● **Stored data**
[Start]

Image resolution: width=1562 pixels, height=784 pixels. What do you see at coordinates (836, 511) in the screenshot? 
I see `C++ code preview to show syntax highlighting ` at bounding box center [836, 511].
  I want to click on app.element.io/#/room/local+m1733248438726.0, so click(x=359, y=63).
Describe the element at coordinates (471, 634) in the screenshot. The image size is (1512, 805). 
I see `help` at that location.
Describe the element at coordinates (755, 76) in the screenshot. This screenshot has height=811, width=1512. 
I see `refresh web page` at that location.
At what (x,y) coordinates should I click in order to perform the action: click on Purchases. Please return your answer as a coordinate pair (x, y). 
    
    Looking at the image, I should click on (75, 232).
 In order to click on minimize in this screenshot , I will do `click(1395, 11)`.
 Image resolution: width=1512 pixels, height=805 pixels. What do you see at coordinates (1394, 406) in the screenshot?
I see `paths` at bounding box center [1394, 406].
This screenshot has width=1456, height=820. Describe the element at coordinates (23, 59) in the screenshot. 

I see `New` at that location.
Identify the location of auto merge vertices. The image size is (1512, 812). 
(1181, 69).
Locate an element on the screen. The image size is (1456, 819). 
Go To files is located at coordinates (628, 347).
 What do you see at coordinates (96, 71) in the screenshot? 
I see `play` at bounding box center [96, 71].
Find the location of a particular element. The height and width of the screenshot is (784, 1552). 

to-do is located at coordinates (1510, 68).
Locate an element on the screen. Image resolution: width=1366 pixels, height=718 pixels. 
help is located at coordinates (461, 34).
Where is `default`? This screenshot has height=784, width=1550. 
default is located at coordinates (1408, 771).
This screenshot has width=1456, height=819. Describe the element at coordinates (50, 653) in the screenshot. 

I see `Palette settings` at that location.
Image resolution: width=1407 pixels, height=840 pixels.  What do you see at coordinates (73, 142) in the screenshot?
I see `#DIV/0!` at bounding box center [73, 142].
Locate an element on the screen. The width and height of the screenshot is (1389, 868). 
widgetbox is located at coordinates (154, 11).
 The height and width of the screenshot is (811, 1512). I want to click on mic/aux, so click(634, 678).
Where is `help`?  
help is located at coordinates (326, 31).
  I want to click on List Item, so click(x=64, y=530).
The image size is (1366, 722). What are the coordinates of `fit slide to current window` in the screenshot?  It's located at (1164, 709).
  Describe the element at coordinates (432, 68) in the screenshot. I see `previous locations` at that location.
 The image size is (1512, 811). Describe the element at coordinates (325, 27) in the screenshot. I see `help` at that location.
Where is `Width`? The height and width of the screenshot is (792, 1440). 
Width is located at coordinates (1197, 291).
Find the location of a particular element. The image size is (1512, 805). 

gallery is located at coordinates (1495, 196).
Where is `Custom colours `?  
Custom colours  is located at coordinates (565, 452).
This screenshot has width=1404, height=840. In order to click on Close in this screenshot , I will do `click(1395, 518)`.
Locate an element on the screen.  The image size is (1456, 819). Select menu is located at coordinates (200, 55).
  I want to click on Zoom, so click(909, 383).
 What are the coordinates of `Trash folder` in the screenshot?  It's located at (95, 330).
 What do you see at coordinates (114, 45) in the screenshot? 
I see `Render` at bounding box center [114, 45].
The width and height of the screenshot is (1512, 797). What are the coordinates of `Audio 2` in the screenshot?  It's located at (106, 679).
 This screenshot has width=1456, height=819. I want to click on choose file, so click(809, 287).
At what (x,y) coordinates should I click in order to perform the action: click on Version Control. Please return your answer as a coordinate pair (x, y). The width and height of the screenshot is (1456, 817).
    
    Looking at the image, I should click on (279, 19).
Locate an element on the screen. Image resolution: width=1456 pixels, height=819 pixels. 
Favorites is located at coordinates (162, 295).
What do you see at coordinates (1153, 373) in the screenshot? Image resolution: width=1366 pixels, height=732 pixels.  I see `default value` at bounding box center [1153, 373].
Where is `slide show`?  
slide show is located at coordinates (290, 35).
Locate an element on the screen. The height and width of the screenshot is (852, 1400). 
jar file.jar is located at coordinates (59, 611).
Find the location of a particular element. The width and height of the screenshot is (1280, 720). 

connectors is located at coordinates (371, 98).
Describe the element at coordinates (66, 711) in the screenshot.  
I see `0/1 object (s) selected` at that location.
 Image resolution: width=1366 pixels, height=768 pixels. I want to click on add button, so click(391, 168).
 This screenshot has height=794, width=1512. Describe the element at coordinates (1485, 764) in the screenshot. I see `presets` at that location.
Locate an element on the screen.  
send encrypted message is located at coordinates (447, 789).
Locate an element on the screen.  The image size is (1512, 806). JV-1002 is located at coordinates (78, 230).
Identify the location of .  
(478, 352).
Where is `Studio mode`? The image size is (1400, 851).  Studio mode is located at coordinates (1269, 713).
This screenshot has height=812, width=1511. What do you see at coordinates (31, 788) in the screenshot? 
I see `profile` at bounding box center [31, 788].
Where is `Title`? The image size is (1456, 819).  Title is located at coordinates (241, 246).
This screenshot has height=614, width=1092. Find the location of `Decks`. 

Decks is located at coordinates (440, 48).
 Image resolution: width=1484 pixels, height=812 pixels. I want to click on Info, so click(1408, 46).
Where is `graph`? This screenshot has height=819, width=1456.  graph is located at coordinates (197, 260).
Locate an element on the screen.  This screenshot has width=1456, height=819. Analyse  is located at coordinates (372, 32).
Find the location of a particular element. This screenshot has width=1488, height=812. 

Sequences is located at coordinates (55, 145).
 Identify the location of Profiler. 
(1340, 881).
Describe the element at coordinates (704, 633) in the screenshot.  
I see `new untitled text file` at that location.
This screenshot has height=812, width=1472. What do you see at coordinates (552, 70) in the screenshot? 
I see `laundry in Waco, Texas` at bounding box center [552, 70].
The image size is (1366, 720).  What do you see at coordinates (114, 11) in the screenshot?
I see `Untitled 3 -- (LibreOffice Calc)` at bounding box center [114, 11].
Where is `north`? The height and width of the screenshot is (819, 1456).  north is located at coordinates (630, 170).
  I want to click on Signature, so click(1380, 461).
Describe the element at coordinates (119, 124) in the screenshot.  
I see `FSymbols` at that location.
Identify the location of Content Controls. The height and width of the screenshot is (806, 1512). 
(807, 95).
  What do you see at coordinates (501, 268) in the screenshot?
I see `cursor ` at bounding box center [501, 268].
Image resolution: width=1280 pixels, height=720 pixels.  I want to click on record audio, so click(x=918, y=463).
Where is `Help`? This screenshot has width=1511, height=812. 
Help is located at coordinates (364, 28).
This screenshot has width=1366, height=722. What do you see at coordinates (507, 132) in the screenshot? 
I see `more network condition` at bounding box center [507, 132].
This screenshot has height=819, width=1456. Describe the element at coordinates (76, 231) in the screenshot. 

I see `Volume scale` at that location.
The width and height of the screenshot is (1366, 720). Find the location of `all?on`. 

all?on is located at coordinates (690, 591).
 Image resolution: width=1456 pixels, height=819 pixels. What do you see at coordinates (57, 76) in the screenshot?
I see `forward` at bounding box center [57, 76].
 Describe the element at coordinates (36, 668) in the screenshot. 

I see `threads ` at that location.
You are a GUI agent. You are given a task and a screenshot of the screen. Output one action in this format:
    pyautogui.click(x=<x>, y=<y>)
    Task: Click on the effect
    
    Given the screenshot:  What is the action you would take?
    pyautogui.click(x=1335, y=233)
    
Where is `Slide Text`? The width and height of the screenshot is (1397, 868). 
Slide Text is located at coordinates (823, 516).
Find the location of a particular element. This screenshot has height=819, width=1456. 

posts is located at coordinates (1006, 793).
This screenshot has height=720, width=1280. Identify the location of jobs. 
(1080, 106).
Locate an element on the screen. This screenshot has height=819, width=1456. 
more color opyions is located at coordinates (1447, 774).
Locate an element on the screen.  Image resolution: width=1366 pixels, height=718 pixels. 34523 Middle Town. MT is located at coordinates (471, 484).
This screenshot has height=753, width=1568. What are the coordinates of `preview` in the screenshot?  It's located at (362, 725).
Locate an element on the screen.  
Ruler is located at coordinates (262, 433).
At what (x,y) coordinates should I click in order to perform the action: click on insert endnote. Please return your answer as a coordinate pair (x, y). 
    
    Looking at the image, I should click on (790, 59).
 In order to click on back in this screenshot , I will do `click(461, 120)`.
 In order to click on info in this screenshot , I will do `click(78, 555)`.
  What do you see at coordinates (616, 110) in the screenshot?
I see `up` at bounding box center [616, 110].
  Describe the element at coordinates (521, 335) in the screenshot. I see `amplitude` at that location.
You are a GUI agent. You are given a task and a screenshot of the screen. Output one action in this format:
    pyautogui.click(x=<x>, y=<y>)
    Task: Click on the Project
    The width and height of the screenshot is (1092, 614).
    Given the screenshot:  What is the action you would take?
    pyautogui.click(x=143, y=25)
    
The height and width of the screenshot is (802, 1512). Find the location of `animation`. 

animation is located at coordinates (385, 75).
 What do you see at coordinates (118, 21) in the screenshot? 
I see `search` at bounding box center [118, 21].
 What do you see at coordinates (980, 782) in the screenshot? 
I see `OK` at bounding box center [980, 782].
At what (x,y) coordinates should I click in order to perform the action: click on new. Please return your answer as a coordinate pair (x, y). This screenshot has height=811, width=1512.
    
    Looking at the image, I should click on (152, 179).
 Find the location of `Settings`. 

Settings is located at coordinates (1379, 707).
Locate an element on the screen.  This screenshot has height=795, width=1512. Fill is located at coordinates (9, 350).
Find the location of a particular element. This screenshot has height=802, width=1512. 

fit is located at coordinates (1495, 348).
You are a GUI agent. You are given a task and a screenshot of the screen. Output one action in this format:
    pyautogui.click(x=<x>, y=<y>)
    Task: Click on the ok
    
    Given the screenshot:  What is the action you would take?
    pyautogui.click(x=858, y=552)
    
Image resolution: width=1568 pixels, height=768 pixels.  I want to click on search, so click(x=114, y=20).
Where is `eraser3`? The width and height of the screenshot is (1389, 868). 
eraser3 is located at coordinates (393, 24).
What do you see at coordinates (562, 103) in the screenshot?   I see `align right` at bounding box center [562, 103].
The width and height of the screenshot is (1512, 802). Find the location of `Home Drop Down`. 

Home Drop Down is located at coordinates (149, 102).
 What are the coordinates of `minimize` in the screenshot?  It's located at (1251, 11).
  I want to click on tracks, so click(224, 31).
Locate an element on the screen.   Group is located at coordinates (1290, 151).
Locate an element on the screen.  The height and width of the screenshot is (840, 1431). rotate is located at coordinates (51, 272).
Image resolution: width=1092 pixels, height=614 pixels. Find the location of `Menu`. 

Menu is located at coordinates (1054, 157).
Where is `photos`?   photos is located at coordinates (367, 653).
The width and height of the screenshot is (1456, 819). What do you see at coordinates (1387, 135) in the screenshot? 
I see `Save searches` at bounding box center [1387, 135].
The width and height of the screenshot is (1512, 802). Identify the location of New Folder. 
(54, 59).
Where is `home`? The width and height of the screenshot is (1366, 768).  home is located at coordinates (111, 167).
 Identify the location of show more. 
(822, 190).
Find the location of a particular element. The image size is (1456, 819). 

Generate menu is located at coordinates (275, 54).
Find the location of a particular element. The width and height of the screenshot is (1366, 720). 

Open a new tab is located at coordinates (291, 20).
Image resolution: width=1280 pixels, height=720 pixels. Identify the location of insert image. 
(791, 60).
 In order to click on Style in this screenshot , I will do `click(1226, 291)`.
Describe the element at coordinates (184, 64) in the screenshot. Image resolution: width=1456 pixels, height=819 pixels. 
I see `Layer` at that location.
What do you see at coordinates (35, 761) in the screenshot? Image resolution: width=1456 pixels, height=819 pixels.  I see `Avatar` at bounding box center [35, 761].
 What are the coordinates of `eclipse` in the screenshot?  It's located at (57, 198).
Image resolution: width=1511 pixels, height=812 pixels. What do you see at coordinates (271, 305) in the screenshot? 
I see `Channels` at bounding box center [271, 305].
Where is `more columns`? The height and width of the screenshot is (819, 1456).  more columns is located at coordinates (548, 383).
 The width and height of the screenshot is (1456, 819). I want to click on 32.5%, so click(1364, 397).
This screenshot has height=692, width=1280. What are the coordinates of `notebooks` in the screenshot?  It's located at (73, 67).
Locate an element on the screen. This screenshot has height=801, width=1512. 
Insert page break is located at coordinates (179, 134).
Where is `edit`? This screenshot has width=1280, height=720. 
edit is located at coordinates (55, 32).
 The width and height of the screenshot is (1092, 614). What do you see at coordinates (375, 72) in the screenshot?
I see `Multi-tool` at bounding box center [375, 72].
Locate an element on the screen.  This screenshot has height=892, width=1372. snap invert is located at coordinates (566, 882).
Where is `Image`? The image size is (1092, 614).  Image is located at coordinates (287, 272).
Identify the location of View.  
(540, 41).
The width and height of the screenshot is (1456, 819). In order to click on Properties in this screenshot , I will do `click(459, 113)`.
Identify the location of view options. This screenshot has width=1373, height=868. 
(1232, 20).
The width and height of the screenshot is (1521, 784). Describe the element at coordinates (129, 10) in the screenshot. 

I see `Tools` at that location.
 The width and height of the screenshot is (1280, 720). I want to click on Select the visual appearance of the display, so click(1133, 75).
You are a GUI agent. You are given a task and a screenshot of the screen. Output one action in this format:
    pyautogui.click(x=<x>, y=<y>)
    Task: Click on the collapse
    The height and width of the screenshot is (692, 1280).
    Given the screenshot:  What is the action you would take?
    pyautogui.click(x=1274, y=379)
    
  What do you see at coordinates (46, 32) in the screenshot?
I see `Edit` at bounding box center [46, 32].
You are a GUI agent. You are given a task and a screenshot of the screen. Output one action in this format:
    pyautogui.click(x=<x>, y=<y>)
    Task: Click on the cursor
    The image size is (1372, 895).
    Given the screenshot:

[End]

● **Task requirements**
Count the lines in the listing above that contain the word "Decks", matching case exactly, and give only the number.

● **The reply**
2